Max FineDay, president of the University of Saskatchewan Students’ Union, won his position after promising to push for more open textbooks. He kept that promise and his pushing paid off. Saskatchewan signed a memorandum of understanding earlier this month joining Alberta and British Columbia in committing to develop and share Open Education Resources. British Columbia is already offering a few dozen.
For those who don’t know, OERs are digital textbooks that can be downloaded and read on a laptop or tablet for free. They can usually be printed for the cost of printing.
“Students are sick of paying $1,000 a year for textbooks,” says FineDay from his office at the Saskatoon school, where most courses still use printed tomes that cost as much as $120 each. “We’re always talking about increasing accessibility.”
As open textbooks gain momentum, the big publishers must be worried.
It’s no surprise then that Algonquin College in Ottawa, Ont. was able to get so many of them on board with an innovative eTextbooks program that’s built mostly around affordable digital versions of traditional textbooks. This fall, more than 10,000 Algonquin students representing about two-thirds of programs will have their reading materials ready for them on the first day of classes. They will mostly get printable e-textbooks accessed through a single course management system along with the occasional print book. For that service they’ll pay an ancillary fee equivalent to just 52 or 53 per cent of the price of the paper equivalents. They’ll be able to access them on computers plus two mobile devices with iOS or Android operating systems.
The program was tested last year and the benefits are clear. Not only do students save money, they save time by not lining up at the bookstore. It also makes things more equitable because those depending on student loans don’t have to wait until their money comes through to buy books and no one goes without any needed text.
Glenn MacDougall, Algonquin’s Director of Learning and Teaching Services, says the huge savings were achieved through nothing more than negotiations. Most publishers already have digital versions that they struggle to sell online.
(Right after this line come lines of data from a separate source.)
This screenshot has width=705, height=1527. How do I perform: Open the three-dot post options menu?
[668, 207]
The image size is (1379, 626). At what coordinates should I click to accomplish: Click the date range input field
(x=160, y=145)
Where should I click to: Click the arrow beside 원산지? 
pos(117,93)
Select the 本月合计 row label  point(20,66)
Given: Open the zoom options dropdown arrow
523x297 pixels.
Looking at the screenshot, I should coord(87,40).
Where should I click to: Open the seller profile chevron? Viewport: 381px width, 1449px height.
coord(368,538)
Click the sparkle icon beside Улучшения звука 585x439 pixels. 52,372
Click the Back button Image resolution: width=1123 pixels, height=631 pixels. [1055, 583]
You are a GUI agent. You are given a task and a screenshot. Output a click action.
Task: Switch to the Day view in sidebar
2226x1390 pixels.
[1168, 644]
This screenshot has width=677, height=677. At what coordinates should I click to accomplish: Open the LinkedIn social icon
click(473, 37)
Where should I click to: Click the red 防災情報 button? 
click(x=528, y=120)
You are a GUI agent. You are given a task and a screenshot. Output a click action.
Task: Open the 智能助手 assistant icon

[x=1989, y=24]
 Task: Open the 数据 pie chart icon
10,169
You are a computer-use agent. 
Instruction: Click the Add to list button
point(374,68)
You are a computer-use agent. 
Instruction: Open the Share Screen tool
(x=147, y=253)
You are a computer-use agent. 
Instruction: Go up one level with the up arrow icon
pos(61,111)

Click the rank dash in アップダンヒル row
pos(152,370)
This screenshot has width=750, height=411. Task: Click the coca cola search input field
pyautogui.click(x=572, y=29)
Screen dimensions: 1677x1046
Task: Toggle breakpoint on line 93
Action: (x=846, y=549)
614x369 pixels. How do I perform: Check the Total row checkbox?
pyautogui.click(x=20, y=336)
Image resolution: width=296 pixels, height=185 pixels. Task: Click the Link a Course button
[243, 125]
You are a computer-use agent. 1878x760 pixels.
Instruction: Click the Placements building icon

For smaller outfits, Algonquin offered to do some of the conversion. Publishers are willing to give steep volume discounts because they know they will get orders for 100 per cent of each class rather than the 70 to 80 per cent who might buy a print copy. They were concerned about students making copies to sell to people at other schools but a system will cut down on piracy by tracking who prints what. Professors are often skeptical about open textbooks because there are limited choices. The eTextbooks program overcomes that problem by allowing them to choose any book, open or traditional.
Mao Keo, an Algonquin graduate who was part of an eTextbooks pilot project as a student (she now works for the college) says it took some getting used to but part way through the first semester she was converted and not just because of the savings. “I ditched my heavy backpack,” she says. “All I needed was my laptop in my purse.”